The Equity Size & Style list continues leaning Small to Large and Growth to Value which is a great structure. It is not a royal flush where they are all in perfect alignment, but the message is there. As long as this persists, it will be be a big plus for the markets as well as the economic outlook. The more comfortable investors are about the future, the more we will see flow to the growth side of the equation. The structure in both lists continues to put the weight of this evidence on the side of the trend as they show underlying strength in the right areas.
Sector Relative Strength Rankings
First, I look at the Custom Indexes that I use for all the breadth work to see what they are telling us on a price weighted basis.
Next, I look at a Broad Sector ETF Proxy which I use Vanguard ETFs to make sure things are similar and for some trade-able ideas. Below that is the Equal Weighted version for comparison.
This will differ a little due to the different make-up of the Capitalization Weighted ETFs. If you click on the table (or here), it will take you to a page that will go much deeper into the Sector ETF Relative Strength.

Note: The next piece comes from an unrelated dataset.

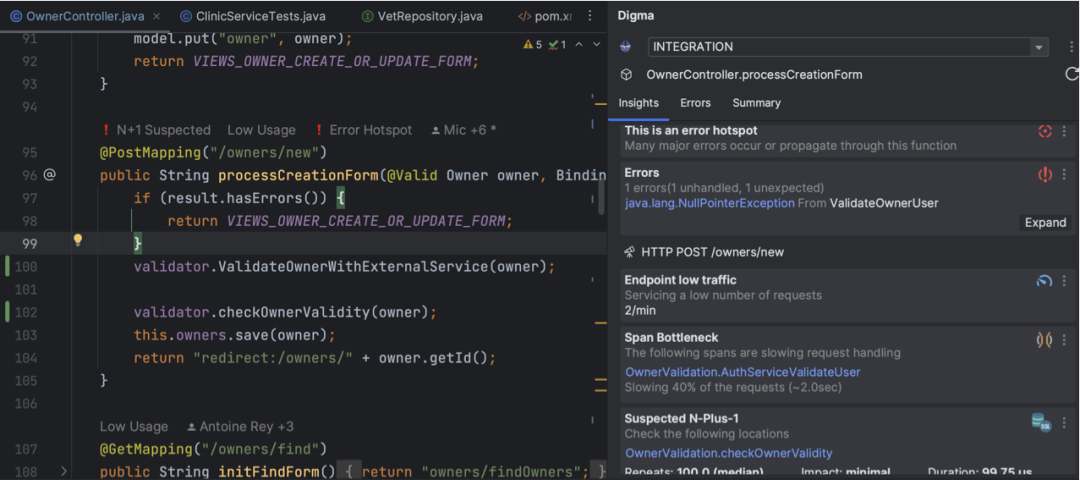This screenshot has height=480, width=1080.
Task: Open the Summary tab
Action: point(756,103)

If we just start at the top and look at my two custom index lists and move our eyes over to the color coded relative strength section, it is pretty easy to see the rotation over the last couple of months. Top of the list has moved from red to green (with the exception of Health Care) and the bottom of the lists did the opposite. This change did not happen overnight and we have been pointing out some of the changes along the way. However, it seems the subsectors is where the real action is right now. A handful of them were positive on the week. Mainly in Energy, but also a showing from Money Center Banks, Internet, Metals & Mining, and Precious Metals which showed they were poking around in a few other areas. On the other end, Utilities and Real Estate are now anchoring the list. I had expected that to change as $TLT improves. If these sectors are going to respond, it needs to be soon. If $TLT continues to rise and those two sectors do not, it could be trying to send us a different message than what we have become used to over the last few years and signal a change in character.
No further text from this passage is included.